*Page extract*
Declaration of Independence

DECLARATION OF INDEPENDENCE

When was the “United States” created? When did the former colonies consider themselves to be a “nation”? According to the first words in the title of the Declaration of Independence, the document was the result of a “unanimous Declaration of thirteen united States of America.” Similarly, in the body of the Declaration, the colonies declared themselves “Free and Independent States.

While it is clear that the colonies were asserting their independence from Britain on July 4, 1776, it is less clear that the colonies considered themselves a single unified nation. Rather, as used in the signed copy of the Declaration the term “united” was a lower case, adjective, describing the plural, “united States of America.” It would take over a decade before a collective national identity would emerge, leading to the ratification of the Constitution in 1789. For this reason, many historians consider the adoption of American’s Constitution as the second American Revolution. “Constitution Day” (also known as “Citizenship Day”) is celebrated on September 17, the date that the Constitution was signed in Philadelphia in 1787, when a free and independent “nation” was ready to finally emerge.

The preamble of the Declaration of Independence contains Jefferson’s bold description of natural rights which is arguably the most famous part of the Declaration. Most Americans are very familiar with the aspirational “truths” that the founders held to be “self-evident,” including the right to “life, liberty and the pursuit of happiness.” Of course, it would take over a century and the bloodiest war in American history for Jefferson’s rhetoric that “all men are created equal” to be grudgingly recognized as a matter of law.

*Instruction*
Carry on the text about the Declaration of Independence from the point where it stops. The rows that follow are separate material and bear no relation to the text on the Declaration of Independence.

*Data*

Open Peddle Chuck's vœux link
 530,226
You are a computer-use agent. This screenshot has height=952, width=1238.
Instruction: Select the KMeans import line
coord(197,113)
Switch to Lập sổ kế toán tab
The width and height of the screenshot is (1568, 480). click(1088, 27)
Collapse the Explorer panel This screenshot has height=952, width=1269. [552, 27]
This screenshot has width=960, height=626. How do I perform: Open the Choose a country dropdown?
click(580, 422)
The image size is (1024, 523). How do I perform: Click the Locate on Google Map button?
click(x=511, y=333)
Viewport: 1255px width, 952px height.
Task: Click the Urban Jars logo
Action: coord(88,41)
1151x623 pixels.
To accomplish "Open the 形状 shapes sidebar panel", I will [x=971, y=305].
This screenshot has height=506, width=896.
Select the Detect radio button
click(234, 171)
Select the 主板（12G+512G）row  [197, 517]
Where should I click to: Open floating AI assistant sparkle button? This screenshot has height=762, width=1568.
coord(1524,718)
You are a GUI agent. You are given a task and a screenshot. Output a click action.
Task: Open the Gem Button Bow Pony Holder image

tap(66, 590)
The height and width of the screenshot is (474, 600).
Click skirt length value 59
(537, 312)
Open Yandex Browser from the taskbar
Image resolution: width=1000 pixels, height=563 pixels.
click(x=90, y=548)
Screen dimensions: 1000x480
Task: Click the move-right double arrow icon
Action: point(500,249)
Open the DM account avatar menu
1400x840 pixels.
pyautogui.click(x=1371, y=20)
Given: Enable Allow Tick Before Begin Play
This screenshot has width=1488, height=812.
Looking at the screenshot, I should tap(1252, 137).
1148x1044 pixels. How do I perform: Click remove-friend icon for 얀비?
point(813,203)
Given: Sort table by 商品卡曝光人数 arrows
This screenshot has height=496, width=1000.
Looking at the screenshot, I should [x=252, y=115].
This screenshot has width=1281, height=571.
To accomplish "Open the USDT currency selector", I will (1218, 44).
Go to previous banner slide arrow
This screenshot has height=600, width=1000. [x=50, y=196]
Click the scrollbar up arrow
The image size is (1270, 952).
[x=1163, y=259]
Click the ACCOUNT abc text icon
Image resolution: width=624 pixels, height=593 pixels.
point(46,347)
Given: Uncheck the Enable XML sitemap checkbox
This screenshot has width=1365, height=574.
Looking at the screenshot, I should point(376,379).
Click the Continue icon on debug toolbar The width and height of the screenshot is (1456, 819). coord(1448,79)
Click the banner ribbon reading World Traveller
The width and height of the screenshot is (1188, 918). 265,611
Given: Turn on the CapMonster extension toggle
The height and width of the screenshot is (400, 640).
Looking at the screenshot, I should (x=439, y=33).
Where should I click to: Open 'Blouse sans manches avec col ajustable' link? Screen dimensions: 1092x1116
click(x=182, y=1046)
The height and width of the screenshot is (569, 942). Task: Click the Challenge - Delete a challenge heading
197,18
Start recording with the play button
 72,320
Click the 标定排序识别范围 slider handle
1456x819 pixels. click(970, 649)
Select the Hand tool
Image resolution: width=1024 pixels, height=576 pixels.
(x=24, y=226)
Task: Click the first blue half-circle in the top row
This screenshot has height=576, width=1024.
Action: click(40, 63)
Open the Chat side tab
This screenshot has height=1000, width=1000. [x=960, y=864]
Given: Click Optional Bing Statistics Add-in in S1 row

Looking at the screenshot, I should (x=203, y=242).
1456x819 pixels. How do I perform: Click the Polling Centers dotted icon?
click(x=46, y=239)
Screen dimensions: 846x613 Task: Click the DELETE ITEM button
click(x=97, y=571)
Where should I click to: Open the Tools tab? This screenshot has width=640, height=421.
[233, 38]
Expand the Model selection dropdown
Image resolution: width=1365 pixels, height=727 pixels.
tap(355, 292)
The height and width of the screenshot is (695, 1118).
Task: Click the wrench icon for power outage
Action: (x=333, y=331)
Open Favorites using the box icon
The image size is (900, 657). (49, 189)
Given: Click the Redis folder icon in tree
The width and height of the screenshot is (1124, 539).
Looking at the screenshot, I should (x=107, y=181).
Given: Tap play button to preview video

*Final answer*
In 1776, the easily overlooked concluding paragraph of the Declaration had more immediate importance. The last paragraph loudly and defiantly trumpeted to the world “That these united Colonies are, and of Right ought to be Free and Independent States, that they are Absolved from all Allegiance to the British Crown.” In the last sentence the signers of the Declaration mutually pledged their lives, fortunes and sacred honor in support of the act of treason that they were committing:

We therefore, the representatives of the United States of America, in General Congress, assembled do , in the name, and by the authority of the good people of these states, reject and renounce the allegiance and subjection to the kinds of Great Britain and all others whe may herafter claim by, through, or under them; we utterly dissolve and break off all political connection which may have heretofore subsisted between us and the people or parliament of Great Britain; and finally we do assert and declare these colonies to be free and independent states, and that as free and independent states they shall herafter have [full] power to levy war, conclude peace, contract alliances, establish commerce, and to do all other acts and things which independent states may of right do. And for the support of this declaration we mutually pledge to each other our lives, our fortunes and our sacred honor.

Historian Joesph Ellis argues in Founding Brothers: The Revolutionary Generation that in 1776, the term “American” began as an epithet used by the British to refer to the backwater, provincial colonists. The “initial identification of the colonial population as ‘Americans’ came from English writers who used the term negatively, as a way of referring to a marginal or peripheral population unworthy of equal status with full-blooded Englishmen.” By grounding the Declaration in the natural rights “to which the Laws of Nature and of Nature’s God entitle them” Jefferson was asserting that all Americans were equal to and possessed the same rights as British citizens.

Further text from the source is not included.